**The request:** Repeat the records from the line containing "This screenshot has width=640, height=480." through the line containing "[x=1303, y=844]", including both of those lines, and nothing else.

**Task data:**
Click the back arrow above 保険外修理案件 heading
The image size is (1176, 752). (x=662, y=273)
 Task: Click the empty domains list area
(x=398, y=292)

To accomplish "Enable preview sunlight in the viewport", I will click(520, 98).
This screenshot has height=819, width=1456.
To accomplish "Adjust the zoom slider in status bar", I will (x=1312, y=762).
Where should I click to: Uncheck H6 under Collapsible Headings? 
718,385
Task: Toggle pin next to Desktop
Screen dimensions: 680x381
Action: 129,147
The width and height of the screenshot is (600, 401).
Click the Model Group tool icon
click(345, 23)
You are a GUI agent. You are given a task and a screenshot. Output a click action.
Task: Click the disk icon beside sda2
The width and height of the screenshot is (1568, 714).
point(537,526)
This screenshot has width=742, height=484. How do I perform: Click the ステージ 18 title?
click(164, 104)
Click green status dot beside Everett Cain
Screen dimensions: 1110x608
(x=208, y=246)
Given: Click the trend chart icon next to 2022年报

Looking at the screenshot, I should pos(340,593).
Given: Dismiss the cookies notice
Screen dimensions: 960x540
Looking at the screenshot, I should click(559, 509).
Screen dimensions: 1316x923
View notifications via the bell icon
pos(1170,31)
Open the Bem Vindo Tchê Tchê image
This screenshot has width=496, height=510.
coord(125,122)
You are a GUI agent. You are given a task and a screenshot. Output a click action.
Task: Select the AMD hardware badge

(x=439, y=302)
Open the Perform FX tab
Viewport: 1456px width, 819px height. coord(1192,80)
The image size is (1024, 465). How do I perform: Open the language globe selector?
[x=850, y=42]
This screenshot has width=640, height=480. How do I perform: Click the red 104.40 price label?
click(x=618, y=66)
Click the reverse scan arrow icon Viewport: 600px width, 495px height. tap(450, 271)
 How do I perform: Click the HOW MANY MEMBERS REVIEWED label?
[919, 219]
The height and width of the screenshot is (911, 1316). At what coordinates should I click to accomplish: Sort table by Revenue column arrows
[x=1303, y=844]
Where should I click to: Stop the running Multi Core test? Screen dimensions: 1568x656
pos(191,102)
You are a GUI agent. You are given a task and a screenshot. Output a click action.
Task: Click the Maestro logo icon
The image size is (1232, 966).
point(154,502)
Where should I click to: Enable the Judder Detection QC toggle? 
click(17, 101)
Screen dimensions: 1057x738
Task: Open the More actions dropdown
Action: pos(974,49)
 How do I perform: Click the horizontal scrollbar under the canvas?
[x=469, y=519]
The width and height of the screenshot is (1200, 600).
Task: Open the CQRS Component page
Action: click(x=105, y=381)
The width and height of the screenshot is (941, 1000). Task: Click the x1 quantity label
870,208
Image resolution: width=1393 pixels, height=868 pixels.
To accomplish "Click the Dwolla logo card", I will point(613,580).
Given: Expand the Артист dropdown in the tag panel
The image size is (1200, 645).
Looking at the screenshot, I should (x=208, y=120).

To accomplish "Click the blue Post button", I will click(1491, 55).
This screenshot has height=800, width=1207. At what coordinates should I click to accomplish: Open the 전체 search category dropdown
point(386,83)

**Complete response:**
This screenshot has width=640, height=480. How do I perform: Click the red 104.40 price label?
click(x=618, y=66)
Click the reverse scan arrow icon Viewport: 600px width, 495px height. tap(450, 271)
 How do I perform: Click the HOW MANY MEMBERS REVIEWED label?
[919, 219]
The height and width of the screenshot is (911, 1316). At what coordinates should I click to accomplish: Sort table by Revenue column arrows
[x=1303, y=844]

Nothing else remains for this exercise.